Type: | Package |
Title: | Spatial Constrained Clusterwise Regression |
Version: | 1.2 |
Date: | 2025-06-11 |
Maintainer: | Francesco Vidoli <fvidoli@gmail.com> |
Description: | A collection of functions for estimating spatial regimes, aggregations of neighboring spatial units that are homogeneous in functional terms. The term spatial regime, therefore, should not be understood as a synonym for cluster. More precisely, the term cluster does not presuppose any functional relationship between the variables considered, while the term regime is linked to a regressive relationship underlying the spatial process. |
Depends: | spdep, quantreg, GWmodel, plm, spatialreg |
License: | GPL-2 | GPL-3 [expanded from: GPL (≥ 2)] |
Suggests: | R.rsp, utils |
VignetteBuilder: | R.rsp |
NeedsCompilation: | no |
Packaged: | 2025-06-11 13:19:38 UTC; Fra |
Author: | Francesco Vidoli [aut, cre], Roberto Benedetti [aut] |
Repository: | CRAN |
Date/Publication: | 2025-06-11 13:40:02 UTC |
Spatial clusterwise regression by an iterated spatially weighted regression algorithm
Description
This function implements a spatial clusterwise regression based on the procedure suggested by Andreano et al. (2017) and Bille' et al. (2017).
Usage
Awsreg(data, coly,colx,kernel,kernel2,coords,bw,tau,niter,conv,eta,numout,sout)
Arguments
data |
A data.frame. |
coly |
The dependent variable in the c("y_ols") form. |
colx |
The covariates in the c("x1","x2") form. |
kernel |
Kernel function used to calculate distances between units (default is "bisquare", other values: "exponential", "gaussian","tricube"). |
kernel2 |
Kernel function used to calculate distances between units in the second step (default is "gaussian", other values: "exponential"). |
coords |
The coordinates in terms of longitude and latitude. |
bw |
The bandwidth parameter of the initial weights. |
tau |
The confidence test parameter of the difference between regression parameters. |
niter |
The maximum number of iterations. |
conv |
The smallest accepted difference between the weights in two successive iterations. |
eta |
The parameter that regulates which is the weight of the weights of the previous iteration in the moving average that updates the new weights. |
numout |
The minimum number of areal units accepted for each cluster. |
sout |
Minimum value of weights such as to be considered equal to zero. Parameter used essentially to control clusters consisting of too few areal units. |
Details
Author really thanks Bille' A.G. for her contribution to revising the original code.
Value
A object of Awsreg class with:
groups |
Estimated clusters. |
Author(s)
R. Benedetti
References
Andreano, M.S., Benedetti, R., and Postiglione, P. (2017). "Spatial regimes in regional European growth: an iterated spatially weighted regression approach", Quality & Quantity. 51, 6, 2665-2684.

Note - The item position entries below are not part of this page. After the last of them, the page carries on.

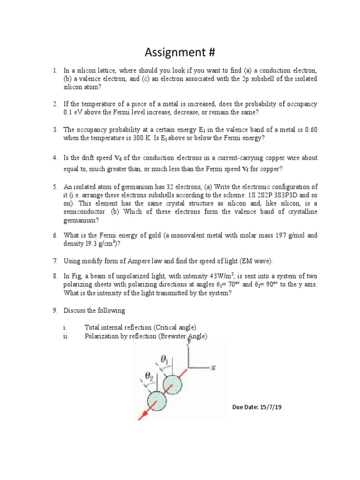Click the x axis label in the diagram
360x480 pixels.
point(212,368)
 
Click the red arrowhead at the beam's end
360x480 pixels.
point(141,415)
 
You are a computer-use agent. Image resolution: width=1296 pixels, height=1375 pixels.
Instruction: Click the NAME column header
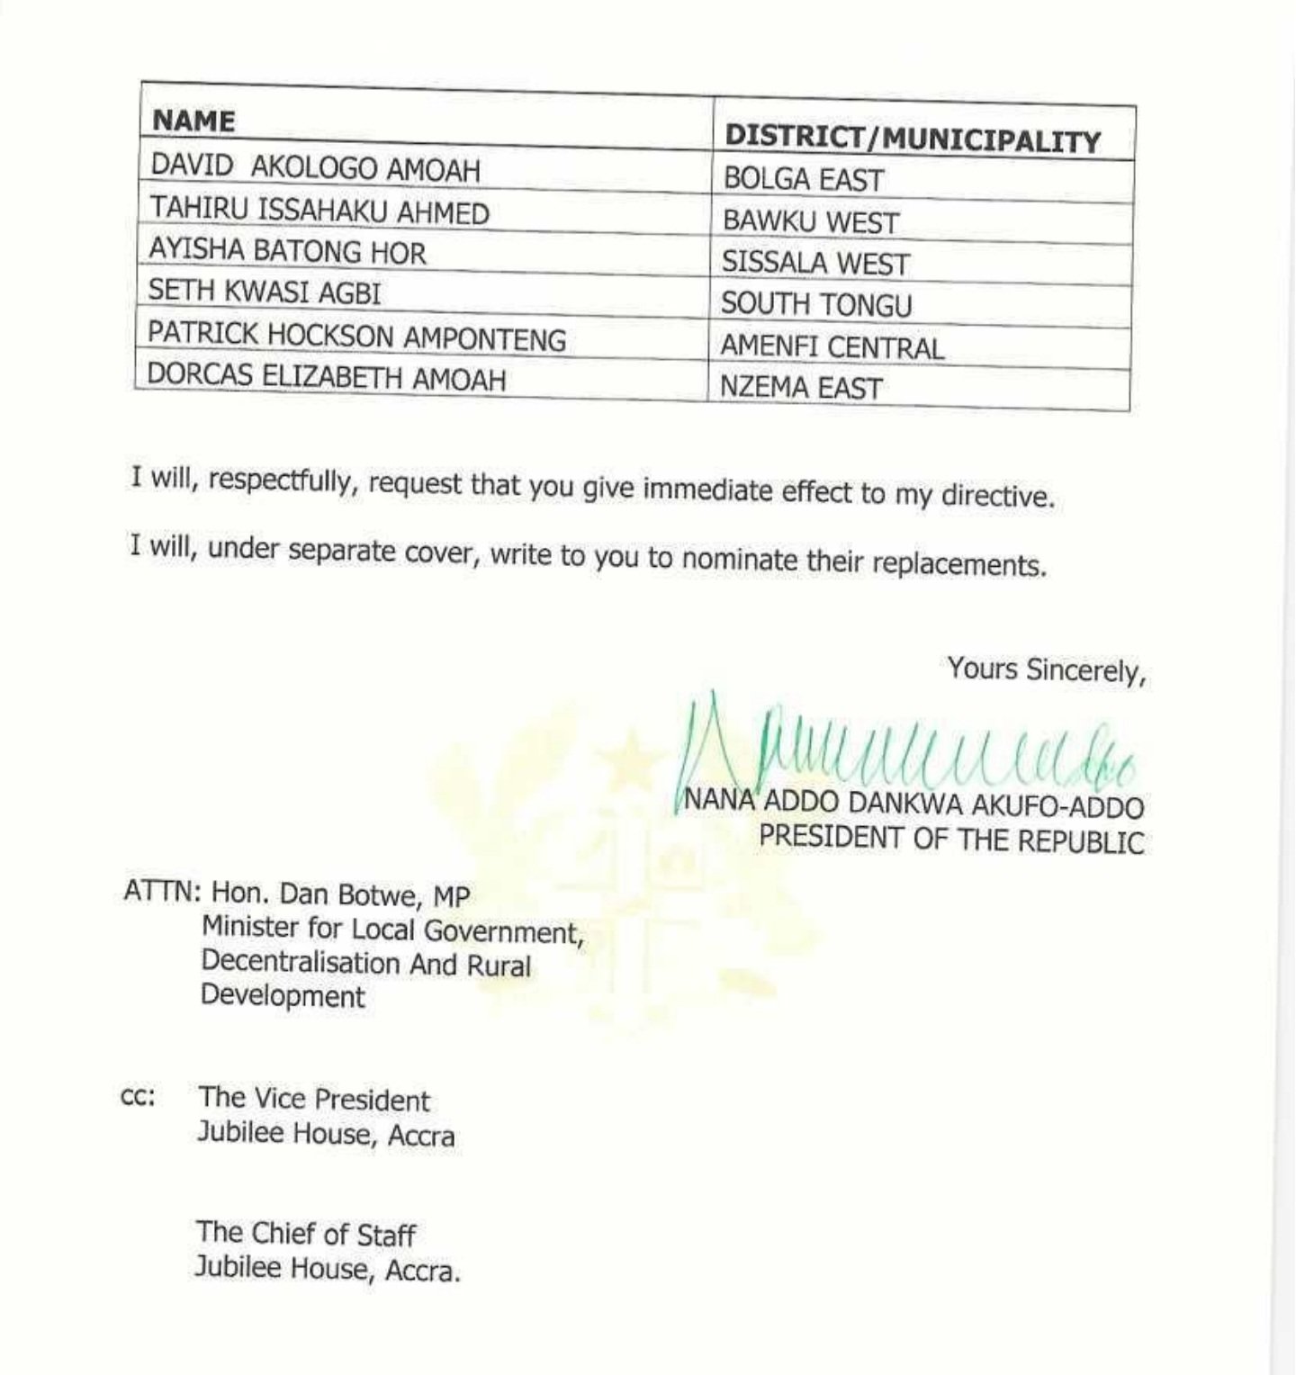click(194, 121)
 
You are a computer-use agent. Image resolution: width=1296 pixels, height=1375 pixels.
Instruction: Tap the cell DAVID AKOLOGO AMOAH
click(315, 168)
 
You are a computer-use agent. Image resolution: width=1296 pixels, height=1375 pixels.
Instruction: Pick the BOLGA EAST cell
click(803, 180)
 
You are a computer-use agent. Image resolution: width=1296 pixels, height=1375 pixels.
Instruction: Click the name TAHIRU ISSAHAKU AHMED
click(319, 211)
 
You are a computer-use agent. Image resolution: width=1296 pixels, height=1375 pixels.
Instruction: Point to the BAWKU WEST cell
click(811, 222)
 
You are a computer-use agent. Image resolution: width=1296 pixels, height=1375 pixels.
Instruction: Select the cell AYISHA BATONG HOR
click(287, 252)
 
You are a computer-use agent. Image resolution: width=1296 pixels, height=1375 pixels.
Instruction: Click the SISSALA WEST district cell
click(815, 264)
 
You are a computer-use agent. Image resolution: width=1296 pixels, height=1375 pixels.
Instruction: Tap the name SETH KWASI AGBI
click(265, 292)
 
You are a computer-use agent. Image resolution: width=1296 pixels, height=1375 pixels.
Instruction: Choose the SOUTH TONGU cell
click(816, 305)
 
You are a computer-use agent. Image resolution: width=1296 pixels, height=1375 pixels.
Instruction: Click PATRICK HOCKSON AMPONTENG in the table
click(356, 337)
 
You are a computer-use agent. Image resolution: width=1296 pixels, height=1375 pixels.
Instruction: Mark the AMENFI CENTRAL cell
click(832, 347)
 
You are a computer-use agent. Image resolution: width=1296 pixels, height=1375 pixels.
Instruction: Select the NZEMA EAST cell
click(801, 388)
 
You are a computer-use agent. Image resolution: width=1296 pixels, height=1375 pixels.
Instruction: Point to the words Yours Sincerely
click(1046, 670)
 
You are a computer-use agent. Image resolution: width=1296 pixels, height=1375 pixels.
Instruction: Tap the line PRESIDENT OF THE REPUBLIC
click(951, 839)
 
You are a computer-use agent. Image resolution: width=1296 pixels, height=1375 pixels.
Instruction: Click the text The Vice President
click(314, 1100)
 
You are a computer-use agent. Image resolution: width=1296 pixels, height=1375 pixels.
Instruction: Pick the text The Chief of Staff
click(306, 1234)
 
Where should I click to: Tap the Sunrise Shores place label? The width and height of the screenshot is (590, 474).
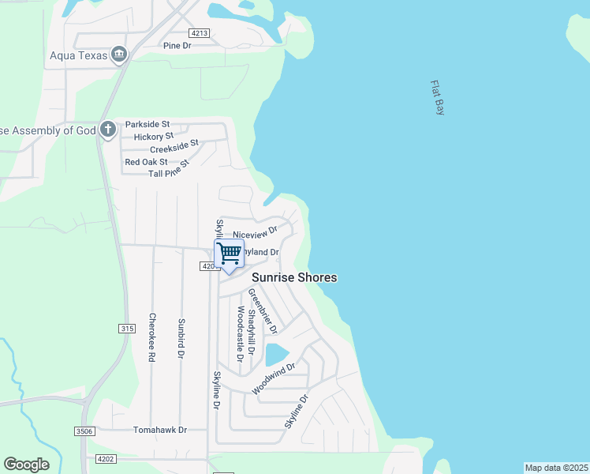click(x=294, y=277)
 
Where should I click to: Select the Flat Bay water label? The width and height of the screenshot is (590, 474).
click(x=438, y=98)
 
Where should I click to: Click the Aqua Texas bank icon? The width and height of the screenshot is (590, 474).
click(x=119, y=54)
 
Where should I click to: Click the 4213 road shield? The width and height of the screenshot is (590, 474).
click(x=199, y=32)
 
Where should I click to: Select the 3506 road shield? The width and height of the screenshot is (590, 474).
click(x=85, y=431)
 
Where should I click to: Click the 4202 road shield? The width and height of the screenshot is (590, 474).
click(x=106, y=458)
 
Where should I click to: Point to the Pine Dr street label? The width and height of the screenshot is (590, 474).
click(x=177, y=46)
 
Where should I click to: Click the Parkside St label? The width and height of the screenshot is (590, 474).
click(x=148, y=125)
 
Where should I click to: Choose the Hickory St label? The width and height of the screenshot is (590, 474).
click(x=152, y=137)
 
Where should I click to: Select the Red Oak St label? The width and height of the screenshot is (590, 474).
click(x=146, y=162)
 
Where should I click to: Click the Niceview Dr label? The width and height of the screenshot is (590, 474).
click(x=256, y=233)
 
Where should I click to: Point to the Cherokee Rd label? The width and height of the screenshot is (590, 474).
click(x=151, y=337)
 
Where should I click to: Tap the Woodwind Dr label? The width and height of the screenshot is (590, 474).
click(x=273, y=379)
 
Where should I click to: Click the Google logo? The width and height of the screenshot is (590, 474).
click(x=26, y=465)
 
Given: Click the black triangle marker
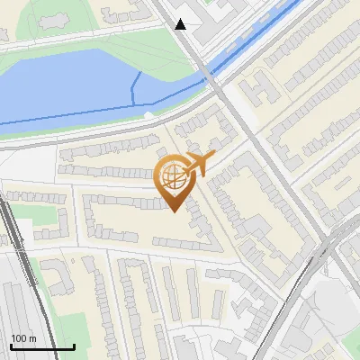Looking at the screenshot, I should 181,24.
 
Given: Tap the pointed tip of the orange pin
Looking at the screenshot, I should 172,211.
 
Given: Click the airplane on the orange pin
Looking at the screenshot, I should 199,165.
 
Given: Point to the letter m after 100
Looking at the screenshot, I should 32,338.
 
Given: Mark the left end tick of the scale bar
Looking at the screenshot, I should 11,346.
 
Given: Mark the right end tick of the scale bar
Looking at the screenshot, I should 74,346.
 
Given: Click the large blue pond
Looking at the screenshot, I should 72,86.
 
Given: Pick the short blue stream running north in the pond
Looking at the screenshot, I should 136,86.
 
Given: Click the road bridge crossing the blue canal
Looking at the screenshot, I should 211,76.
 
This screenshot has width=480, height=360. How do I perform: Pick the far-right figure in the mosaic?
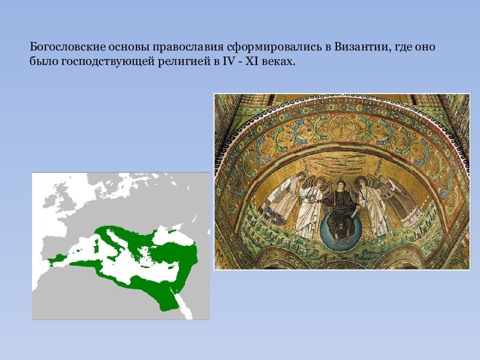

Bille', A.G., Benedetti, R., and Postiglione, P. (2017). "A two-step approach to account for unobserved spatial heterogeneity", Spatial Economic Analysis, 12, 4, 452-471.
Examples
data(SimData)
SimData = SimData[1:50,]
coords = cbind(SimData$long, SimData$lat)
#######################
dmat<-gw.dist(coords,focus=0,p=2,theta=0,longlat=FALSE)
bw<-bw.gwr(y_ols~A+L+K,
data=SpatialPointsDataFrame(coords,SimData),
approach="AIC",kernel="bisquare",
adaptive=TRUE,p=2,theta=0,longlat=FALSE,dMat=dmat)
#######################
aws<-Awsreg(data=SimData,
coly=c("y_ols"),
colx=c("A","L","K"),
kernel="bisquare",
kernel2="gaussian",
coords=coords,
bw=bw,
tau=0.001,
niter=200,
conv=0.001,
eta=0.5,
numout=15,
sout=1e-05)
SimData$regimes = aws$groups
plot(lat~long,SimData,col=regimes,pch=16)
Spatial clusterwise regression by a constrained version of the Simulated Annealing
Description
This function implements a spatial clusterwise regression based on the procedure suggested by Postiglione et al. (2013).
Usage
Sareg(data, coly,colx, cont, intemp, rho, niter, subit, ncl, bcont)
Arguments
data |
A data.frame |
coly |
The dependent variable in the c("y_ols") form. |
colx |
The covariates in the c("x1","x2") form. |
cont |
The contiguity matrix. |
intemp |
The initial temperature. |
rho |
The temperature decay rate parameter. |
niter |
The maximum number of iterations. |
subit |
The number of sub-iterations for each iteration. |
ncl |
The number of clusters. |
bcont |
A parameter that regulates the penalty of simulated annealing in non-contiguous configurations of the clusters. |
Value
A object of Sareg class with:
groups |
Estimated clusters. |
Author(s)
R. Benedetti
References
Postiglione, P., Benedetti, R., and Andreano, M.S. (2013). "Using Constrained Optimization for the Identification of Convergence Clubs", Computational Economics, 42, 151-174.
Examples
data(SimData)
SimData = SimData[1:50,]
coords = cbind(SimData$long, SimData$lat)
#######################
dmat <-gw.dist(coords,focus=0,p=2,theta=0,longlat=FALSE)
W <- matrix(0,nrow(dmat),ncol(dmat))
W[dmat < 0.2] <- 1
diag(W) <- 0
#######################
sa <- Sareg(data=SimData,
coly = c("y_ols"),
colx = c("A"),
W,
intemp=0.5,
rho=0.96,
niter=30,
subit=3,
ncl=2,
bcont=-4)
SimData$regimes = sa$groups
plot(lat~long,SimData,col=regimes,pch=16)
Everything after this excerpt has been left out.